Todo al revés: Venezuela, el pueblo parásito



Algo que siempre me pareció curioso es el significado de las palabras "invierno" y "verano" para los venezolanos. Aunque Venezuela se halla en el hemisferio septentrional, los venezolanos casi siempre hablan de verano en el período más frío y de noches más largas y de invierno en el período más caluroso. Lo que pasa es que los venezolanos asocian "invierno" con "ese tiempo cuando cae algo del cielo".

Eso es solo algo curioso. Lo que no es curioso sino triste es cómo los venezolanos han llegado a remodelar el concepto asociado a la palabra "subvención". En el resto del mundo, una subvención es una ayuda del gobierno a las empresas nacionales para que sean más competitivas, produzcan empleos y así motiven la economía propia. En Venezuela el estado petrolero, la ineptitud chavista y el deseo de Hugo de controlar todo han llevado a que la gente entienda esa palabra por "lo que hace el estado para favorecer a industrias extranjeras".

Hugo se enojó con el gobierno de Colombia y por eso trata de reemplazar las importaciones de ese país con otras de Argentina, aunque esto sea mucho más engorroso. No solo esto: el chavismo firmó 22 acuerdos para favorecer a empresas argentinas pero nada para las empresas venezolanas exportadoras. La razón es simple: Hugo y sus empleados quieren ante todo mantenerse en el poder con el control exclusivo de la única fuente notable de divisas: la industria petrolera.
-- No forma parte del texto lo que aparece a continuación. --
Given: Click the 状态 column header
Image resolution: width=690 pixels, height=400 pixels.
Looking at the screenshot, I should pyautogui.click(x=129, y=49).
Si Hugo dejase que la economía venezolana prosperase, disminuiría su poder.

Es preferible que los venezolanos sigan siendo parásitos a que sean prósperos productores.
Ya Úslar Pietri nos advertía del parasitismo al que habíamos llegado en la década de los treinta del siglo pasado, pero ahora hemos llegado a un nuevo nivel. Ahora el Estado ni siquiera guarda las apariencias: rápido, rápido, a controlar todo, no importa que la economía de Venezuela se vaya al demonio.